Domino’s Pizza (ASX:DMP) shareholders are set to experience a 30% reduction in their final dividend as the once high-flying fast-food group faced a significant setback in the fiscal year ending June 30. Despite a modest uptick of 2.2% in sales to $2.37 billion, EBIT plummeted by over 23% to $201.7 million, and after-tax statutory profit declined by 25.7% to $165 million.
The company attributed these declines to escalating costs and weakening demand, stating, “Total sales growth came through higher menu prices but fewer meals sold.”
Domino’s aims to achieve cost savings of $30 to $40 million through various initiatives, including the reduction of the final dividend to 42.6 cents per share. This move contributes to a 25% decrease in the full-year dividend, which now stands at $1.10 per share, compared to $1.465 per share in the previous year.
Group CEO Don Meij acknowledged, “Because of the speed at which we needed to respond to inflation we didn’t always get the ‘value equation’ right.” He admitted that certain changes, such as introducing a Delivery Service Fee, did not resonate well with customers and resulted in reduced ordering frequency. The company has now eliminated most of these fees based on customer feedback. Meij clarified that the goal is to achieve a balance between offering value to customers and ensuring profitability for franchisee partners.
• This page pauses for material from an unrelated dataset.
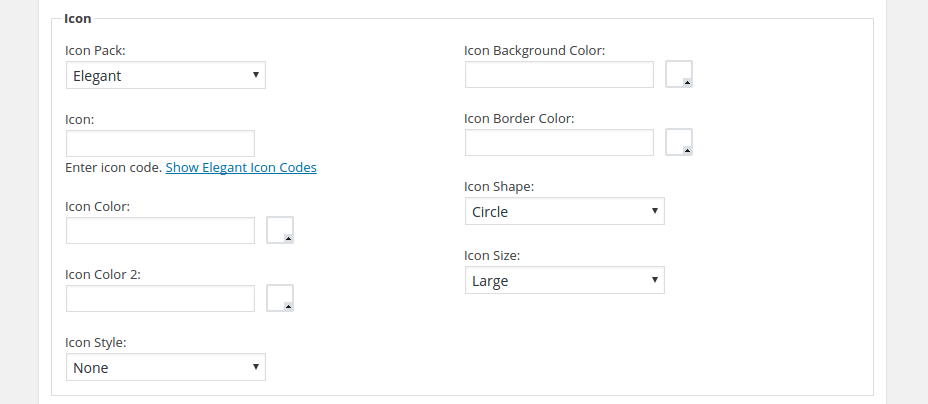Click the Icon Style field label
Screen dimensions: 928x404
pyautogui.click(x=96, y=343)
Meij emphasised that despite cost-of-living pressures, the company does not anticipate passing on further price increases this year. He invited both existing and potential customers to experience Domino’s value offerings.
Looking ahead to 2023-24, Domino’s shared a mixed outlook. The company reported robust sales growth in Europe (+6.6% in same-store sales) and Australia/New Zealand (+6.6% in same-store sales), driven by efforts to boost volumes for enhanced unit economics and group profitability.
However, Asian sales growth (-7.8% in same-store sales) fell below expectations. The company cited challenges in applying sales strategies that have succeeded in other markets, partially due to less frequent customer ordering behavior.
Meij concluded, “We believe our pricing for customers now appropriately balances the costs for our stores, while ensuring we deliver customers ultimate value. The key for our improved performance in FY24 is increasing the number of customers we serve each week.”